Never miss a party – especially one you’ve been desperately waiting for for so long. This much the authorities in Europe’s currency union clearly understand. As soon as Eurostat had released its first estimate for GDP growth in the spring quarter in mid August (1st estimate here), which was missing the by now customary negative sign, the champagne began to flow, it seems, accompanying all-round self-congratulatory shoulder slapping.

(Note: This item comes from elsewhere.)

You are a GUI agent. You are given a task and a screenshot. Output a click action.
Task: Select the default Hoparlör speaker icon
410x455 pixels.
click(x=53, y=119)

For instance, Spain’s economy minister Luis de Guindos confidently noted that “Spain will show clearly the quality of the policies implemented in the eurozone” (FT.com 4 September 2013). And European Commission President José Manuel Barroso declared in his State of the Union Address on 11 September 2013 that “the facts tell us that our efforts have started to convince.” Germany’s finance minister Wolfgang Schäuble also joined the chorus, just in time for the federal election, proudly announcing in The Financial Times that “while the crisis continues to reverberate, the eurozone is clearly on the mend both structurally and cyclically.” Dr Schäuble declared with poise that “what is happening turns out to be pretty much what the proponents of Europe’s cool-headed crisis management predicted. The fiscal and structural repair work is paying off, laying the foundations for sustainable growth,” and then went on to boast that “despite what the critics of the European crisis management would have us believe, we live in the real world, not in a parallel universe where well-established economic principles no longer apply” (“Ignore the doomsayers: Europe is being fixed,” FT.com 16 September 2013; see comment by this author: “The euro crisis is not even close to being over, Mr Schäuble”).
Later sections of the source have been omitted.